Prefabs: Shipped on the Old Block
Whatever your taste in homes -- traditional, contemporary, or rustic -- chances are you can satisfy it going the prefab route. Costs for modular homes are usually 10% to 20% cheaper than for stick-built houses (built on site as opposed to assembled), and you can count on construction taking about a third of the time.
Here's a quick primer on how the process works and a look at some houses in all three styles.
Modules can take anywhere from a few days to a couple of weeks to build in factories, but the climate-controlled environment helps to uphold the condition of the building materials. Once built, delivered, and set on the foundation by crane, the house will take several more months to finish.
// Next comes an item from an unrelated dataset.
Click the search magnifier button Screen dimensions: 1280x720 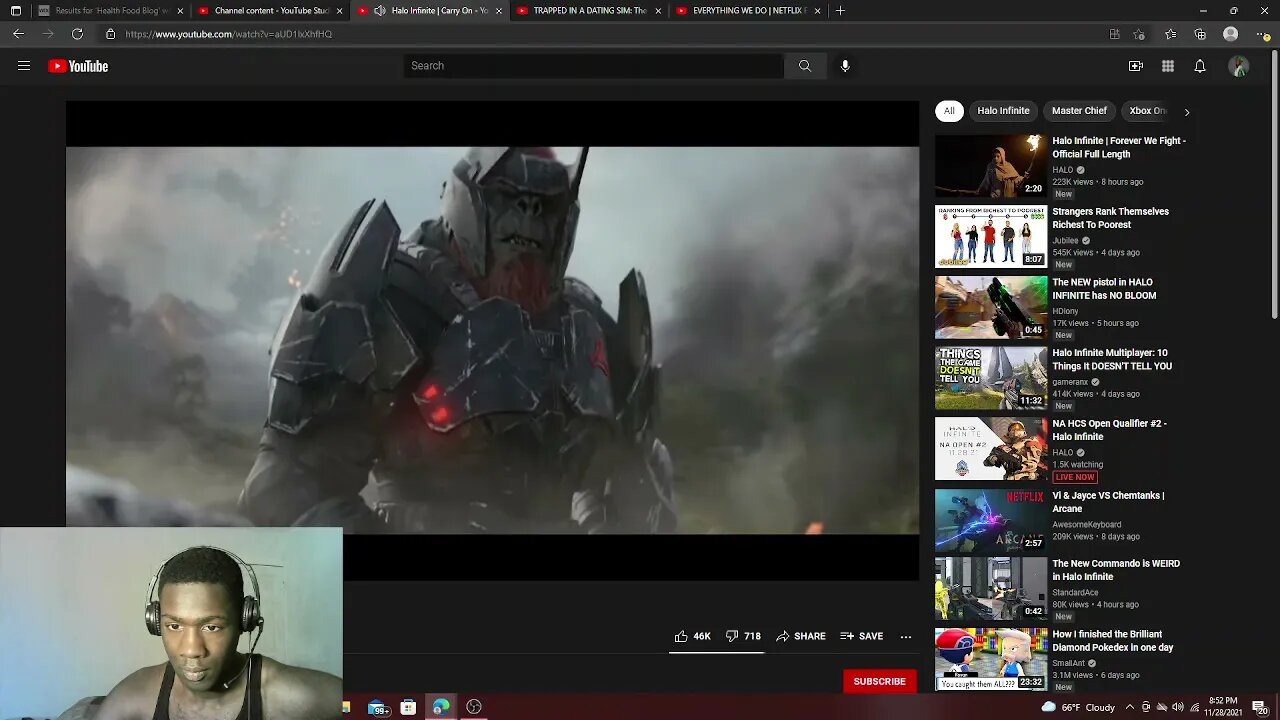pyautogui.click(x=805, y=66)
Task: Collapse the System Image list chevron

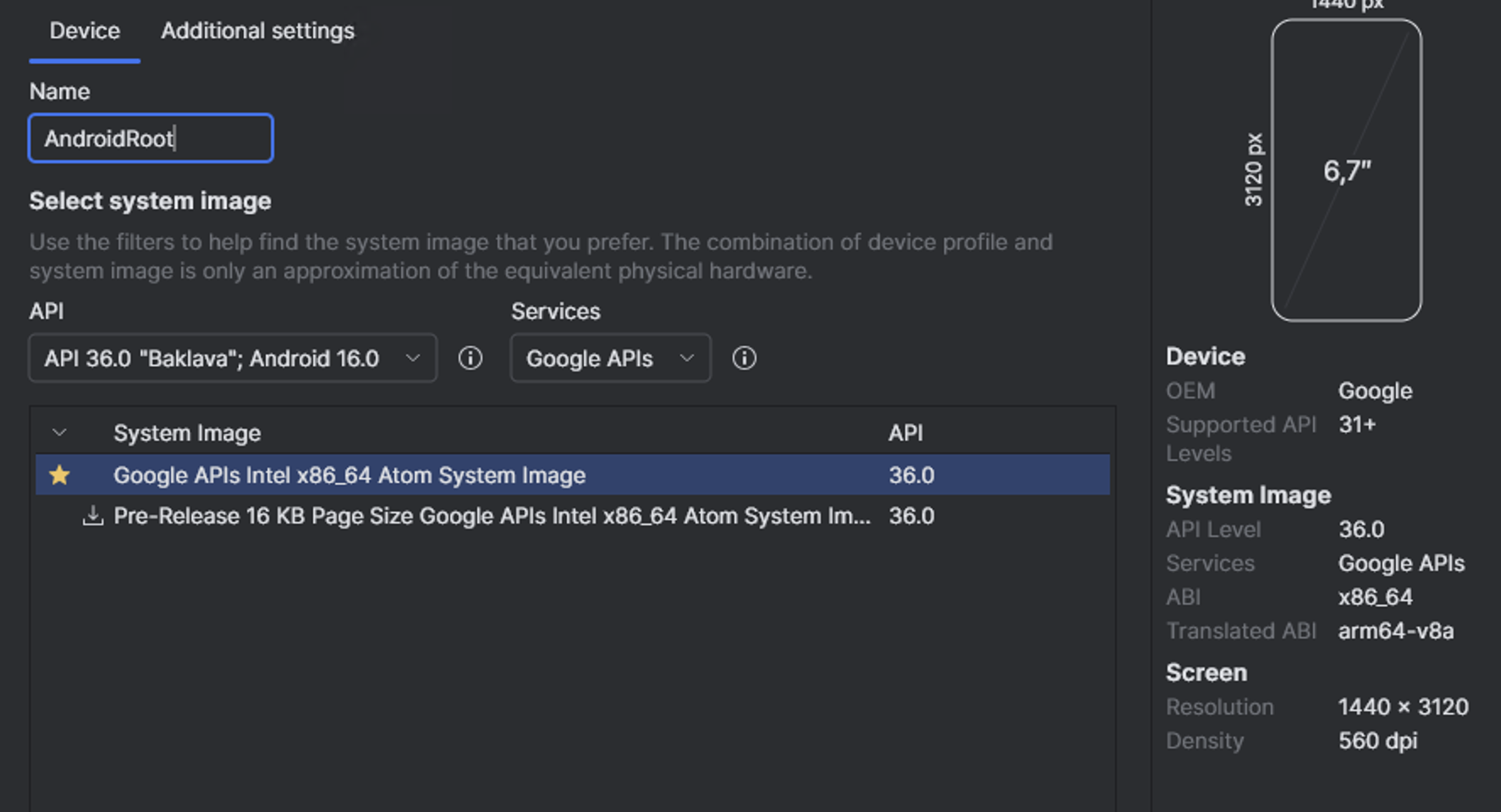Action: click(x=59, y=432)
The first step in going modular is finding a local builder. You can do that by looking online or in the phone book -- or through a modular manufacturer, if you've already found one with designs you like. Generally, builder/dealers will act as middlemen and get information on the designs a factory offers.
Even if you find a factory design you like or go to an architect first, your builder is the only one who will be able to give you a final, turnkey price, after taking into account the factory price and on-site costs, including clearing land, laying the foundation, and finishing the house. The builder/dealer will help you obtain the necessary permits to build on your land. Even earlier in the process, your builder can help figure out how much and what kind of land you need to build the house of your dreams or, conversely, what your design must include given the land that you have.
After being built in the factory -- sometimes in just a few days -- the pieces are transported to the building site on trucks, and set onto the foundation by a crane. The roof is secured, and the building is "weathered-in" to protect the interior from the elements. Finally, builders make the mechanical connections, including electrical and plumbing, and complete other finishing work inside and out.